Not much is known of his life except a few snippets, mainly from details from a Mr W Cail's publication of 1829.

He was the Parish clerk at St. John's Church, and lived at (or near) The White Cross, Newgate Street. Newcastle upon Tyne.

By profession he was a teacher.

On 6 February 1719, Chicken married Ann Jordan of Newcastle (d. 1768). Together they had four children: Edward (b. 1721), Catherine (1723-1759), George (b. 1726) who died in infancy, and Eleanor (1728-1810).

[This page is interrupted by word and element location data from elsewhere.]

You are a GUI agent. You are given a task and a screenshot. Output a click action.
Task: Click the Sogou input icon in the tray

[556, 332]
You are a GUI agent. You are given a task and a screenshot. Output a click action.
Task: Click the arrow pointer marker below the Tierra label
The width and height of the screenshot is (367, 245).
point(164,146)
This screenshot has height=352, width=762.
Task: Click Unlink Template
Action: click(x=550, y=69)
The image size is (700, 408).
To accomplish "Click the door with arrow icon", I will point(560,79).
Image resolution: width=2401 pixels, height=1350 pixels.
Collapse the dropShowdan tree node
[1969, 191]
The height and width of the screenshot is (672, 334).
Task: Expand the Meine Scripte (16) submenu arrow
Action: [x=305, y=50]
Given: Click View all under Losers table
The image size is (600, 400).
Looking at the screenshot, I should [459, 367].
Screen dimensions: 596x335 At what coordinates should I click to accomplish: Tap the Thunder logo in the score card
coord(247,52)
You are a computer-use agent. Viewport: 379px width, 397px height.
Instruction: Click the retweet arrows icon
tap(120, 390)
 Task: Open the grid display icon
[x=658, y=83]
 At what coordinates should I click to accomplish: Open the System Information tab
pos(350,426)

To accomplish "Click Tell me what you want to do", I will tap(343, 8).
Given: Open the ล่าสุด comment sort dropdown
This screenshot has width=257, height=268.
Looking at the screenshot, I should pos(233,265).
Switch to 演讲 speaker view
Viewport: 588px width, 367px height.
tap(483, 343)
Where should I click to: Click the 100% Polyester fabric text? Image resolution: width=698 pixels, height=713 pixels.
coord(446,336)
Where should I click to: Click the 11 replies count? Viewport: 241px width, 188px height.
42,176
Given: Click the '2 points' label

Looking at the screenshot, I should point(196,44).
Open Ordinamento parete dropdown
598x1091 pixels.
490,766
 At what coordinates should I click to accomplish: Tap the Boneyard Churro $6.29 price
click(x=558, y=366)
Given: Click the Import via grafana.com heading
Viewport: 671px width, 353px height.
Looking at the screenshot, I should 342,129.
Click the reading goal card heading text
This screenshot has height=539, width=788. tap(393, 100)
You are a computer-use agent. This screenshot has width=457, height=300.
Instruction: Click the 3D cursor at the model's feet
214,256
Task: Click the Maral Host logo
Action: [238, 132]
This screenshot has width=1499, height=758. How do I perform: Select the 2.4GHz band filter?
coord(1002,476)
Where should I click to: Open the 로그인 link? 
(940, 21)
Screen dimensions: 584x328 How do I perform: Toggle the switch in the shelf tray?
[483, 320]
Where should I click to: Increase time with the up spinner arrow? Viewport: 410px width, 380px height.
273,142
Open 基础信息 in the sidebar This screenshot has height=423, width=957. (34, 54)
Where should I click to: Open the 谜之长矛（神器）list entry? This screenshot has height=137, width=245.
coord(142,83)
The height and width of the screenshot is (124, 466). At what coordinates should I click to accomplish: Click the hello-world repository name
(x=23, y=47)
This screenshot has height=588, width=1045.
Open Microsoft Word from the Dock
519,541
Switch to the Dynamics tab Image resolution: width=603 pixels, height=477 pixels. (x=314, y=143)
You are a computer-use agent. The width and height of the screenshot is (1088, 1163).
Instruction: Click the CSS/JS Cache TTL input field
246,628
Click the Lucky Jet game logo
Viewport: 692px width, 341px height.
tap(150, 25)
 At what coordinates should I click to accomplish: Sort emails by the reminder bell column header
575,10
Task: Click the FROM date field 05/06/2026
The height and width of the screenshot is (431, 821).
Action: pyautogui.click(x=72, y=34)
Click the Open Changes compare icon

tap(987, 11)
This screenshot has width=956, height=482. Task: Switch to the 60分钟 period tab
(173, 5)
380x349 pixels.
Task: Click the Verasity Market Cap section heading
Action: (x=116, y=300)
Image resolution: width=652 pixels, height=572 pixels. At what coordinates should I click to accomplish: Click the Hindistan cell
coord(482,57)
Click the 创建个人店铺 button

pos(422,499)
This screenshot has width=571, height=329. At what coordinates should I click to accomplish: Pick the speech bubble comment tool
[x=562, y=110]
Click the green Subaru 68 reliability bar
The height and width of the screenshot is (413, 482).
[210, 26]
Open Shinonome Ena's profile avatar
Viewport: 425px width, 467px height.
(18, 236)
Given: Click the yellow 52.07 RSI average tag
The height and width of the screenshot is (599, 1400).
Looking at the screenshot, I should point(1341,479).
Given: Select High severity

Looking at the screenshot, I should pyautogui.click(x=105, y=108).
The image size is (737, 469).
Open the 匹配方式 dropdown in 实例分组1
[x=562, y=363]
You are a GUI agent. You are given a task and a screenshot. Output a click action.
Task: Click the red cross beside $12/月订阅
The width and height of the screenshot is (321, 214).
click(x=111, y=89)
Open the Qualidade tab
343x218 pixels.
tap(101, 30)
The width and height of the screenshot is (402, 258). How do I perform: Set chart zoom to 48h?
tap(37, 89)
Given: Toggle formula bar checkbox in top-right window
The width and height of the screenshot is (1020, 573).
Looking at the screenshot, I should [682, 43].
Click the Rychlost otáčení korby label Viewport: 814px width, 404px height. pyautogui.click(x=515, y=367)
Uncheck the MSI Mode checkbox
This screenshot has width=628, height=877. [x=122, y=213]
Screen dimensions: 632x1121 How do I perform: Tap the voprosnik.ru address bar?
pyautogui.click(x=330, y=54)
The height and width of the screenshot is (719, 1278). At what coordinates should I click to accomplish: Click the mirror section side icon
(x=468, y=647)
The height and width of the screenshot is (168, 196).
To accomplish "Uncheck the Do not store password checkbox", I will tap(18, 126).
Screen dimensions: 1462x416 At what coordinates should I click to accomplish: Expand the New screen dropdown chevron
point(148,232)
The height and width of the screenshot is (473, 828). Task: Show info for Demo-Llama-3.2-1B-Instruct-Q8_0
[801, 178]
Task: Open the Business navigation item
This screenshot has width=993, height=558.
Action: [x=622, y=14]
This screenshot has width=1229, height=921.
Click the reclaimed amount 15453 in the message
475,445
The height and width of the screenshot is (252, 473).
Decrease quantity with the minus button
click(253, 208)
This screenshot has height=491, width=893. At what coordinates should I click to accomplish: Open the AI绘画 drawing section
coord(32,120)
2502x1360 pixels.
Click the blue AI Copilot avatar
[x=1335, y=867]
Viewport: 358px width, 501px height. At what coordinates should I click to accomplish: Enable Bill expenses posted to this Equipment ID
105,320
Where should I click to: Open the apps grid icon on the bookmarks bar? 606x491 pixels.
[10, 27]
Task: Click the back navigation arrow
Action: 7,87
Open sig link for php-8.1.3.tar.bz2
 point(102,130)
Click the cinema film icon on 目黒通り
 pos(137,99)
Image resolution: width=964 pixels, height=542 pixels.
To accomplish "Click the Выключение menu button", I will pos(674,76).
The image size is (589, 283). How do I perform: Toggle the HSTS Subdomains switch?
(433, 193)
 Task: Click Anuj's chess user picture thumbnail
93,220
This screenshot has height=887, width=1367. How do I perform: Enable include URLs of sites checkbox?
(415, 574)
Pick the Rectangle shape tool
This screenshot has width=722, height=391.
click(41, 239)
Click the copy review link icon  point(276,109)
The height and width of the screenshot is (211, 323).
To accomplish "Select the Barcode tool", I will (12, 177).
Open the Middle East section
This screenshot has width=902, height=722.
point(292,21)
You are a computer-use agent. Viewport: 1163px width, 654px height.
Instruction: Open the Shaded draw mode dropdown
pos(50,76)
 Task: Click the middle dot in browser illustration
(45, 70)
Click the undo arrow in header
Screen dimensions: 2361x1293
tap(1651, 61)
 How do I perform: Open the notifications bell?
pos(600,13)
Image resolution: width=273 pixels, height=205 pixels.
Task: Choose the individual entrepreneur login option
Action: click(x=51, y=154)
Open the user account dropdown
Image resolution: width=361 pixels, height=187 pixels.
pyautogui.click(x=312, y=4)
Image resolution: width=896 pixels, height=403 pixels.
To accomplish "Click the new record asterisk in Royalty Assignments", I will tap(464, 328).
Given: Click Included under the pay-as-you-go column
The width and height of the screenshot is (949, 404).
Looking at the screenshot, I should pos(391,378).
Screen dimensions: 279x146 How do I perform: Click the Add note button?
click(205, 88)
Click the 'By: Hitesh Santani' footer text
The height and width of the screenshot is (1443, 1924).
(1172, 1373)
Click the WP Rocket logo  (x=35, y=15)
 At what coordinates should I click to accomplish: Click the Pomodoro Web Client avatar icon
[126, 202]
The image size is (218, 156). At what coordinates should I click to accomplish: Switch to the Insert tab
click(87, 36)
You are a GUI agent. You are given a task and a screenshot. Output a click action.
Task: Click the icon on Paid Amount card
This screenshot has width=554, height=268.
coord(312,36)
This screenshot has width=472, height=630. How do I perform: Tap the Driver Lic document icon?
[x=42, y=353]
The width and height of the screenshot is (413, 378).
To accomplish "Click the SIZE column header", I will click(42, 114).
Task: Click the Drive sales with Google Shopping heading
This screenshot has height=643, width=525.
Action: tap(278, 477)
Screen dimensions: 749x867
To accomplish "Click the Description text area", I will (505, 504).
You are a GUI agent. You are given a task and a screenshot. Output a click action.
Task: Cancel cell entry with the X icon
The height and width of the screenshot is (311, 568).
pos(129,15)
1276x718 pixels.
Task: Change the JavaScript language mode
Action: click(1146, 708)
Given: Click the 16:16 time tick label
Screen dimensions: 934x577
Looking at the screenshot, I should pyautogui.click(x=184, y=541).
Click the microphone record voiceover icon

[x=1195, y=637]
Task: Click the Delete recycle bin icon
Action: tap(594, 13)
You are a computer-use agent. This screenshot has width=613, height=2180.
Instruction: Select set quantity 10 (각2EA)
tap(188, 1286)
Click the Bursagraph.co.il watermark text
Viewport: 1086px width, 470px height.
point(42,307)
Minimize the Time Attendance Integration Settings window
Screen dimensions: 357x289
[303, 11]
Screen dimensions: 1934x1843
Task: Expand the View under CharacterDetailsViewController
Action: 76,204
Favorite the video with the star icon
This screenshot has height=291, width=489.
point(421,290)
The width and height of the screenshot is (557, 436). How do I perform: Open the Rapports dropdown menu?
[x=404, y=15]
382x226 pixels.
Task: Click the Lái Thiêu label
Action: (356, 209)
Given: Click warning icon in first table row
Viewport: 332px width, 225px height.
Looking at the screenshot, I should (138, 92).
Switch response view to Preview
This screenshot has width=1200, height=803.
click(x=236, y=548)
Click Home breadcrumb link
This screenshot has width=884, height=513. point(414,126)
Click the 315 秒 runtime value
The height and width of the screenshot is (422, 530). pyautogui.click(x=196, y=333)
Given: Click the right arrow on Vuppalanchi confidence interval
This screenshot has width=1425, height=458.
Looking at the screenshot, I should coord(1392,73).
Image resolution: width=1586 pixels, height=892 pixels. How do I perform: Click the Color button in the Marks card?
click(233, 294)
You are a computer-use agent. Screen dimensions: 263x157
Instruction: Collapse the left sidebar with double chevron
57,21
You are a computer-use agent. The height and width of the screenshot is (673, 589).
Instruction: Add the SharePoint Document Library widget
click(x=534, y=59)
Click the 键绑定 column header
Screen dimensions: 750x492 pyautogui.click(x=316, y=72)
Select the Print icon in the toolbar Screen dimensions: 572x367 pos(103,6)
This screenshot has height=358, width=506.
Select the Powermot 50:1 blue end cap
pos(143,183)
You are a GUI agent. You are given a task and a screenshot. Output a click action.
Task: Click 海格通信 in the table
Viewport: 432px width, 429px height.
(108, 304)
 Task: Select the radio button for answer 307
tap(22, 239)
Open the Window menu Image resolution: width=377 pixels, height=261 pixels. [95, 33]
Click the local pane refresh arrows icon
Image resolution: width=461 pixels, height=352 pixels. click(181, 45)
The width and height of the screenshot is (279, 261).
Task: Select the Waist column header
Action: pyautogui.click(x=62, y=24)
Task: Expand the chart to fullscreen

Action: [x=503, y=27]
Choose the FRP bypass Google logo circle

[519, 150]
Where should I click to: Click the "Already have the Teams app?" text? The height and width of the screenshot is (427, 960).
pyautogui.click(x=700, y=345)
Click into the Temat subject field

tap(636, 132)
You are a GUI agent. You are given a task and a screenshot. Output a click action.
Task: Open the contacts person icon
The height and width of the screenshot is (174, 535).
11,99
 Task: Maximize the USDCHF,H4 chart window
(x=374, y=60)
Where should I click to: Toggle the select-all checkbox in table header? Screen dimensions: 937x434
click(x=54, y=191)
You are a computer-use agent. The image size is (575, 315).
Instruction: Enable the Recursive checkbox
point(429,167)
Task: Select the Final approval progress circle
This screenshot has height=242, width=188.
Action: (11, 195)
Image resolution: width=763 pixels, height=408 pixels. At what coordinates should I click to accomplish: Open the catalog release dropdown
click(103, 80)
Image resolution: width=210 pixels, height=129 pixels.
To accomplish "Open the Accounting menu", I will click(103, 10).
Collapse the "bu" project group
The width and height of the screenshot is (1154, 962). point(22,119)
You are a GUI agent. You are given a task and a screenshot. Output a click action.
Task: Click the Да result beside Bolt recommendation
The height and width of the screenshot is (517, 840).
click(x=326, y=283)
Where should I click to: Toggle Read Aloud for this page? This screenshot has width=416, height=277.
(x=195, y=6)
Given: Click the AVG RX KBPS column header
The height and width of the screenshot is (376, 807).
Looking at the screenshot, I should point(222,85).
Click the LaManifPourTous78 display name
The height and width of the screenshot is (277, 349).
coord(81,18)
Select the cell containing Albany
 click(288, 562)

Edward Chicken died on 2 January 1746 in Newcastle, and was buried at St. John's Churchyard where a tombstone was erected in his name.

== Works ==
He was the author of "The Collier's Wedding" written in 1729 and gives a somewhat idyllic view of life in Benwell and Elswick, which were two of the many local pits, at the start of the 18th century.

The original manuscript has long since disappeared but a copy, with the colophon: "the foregoing Copied by me this 16 Dec. 1819 from a Manuscript in the Author's hand writing belonging to Mr [blank] of Edinbro'"; the "me" in the statement being a "Mr W Cail of Newcastle".

An edition was published by Mr Cail c 1829, this version being in plain English, and not in dialect.

This original transcript was sold by auction in November 2011 for over £1,000.

NOTE – A William Cail was practicing as a solicitor in Newcastle c1829, but it is not known if this was the same person.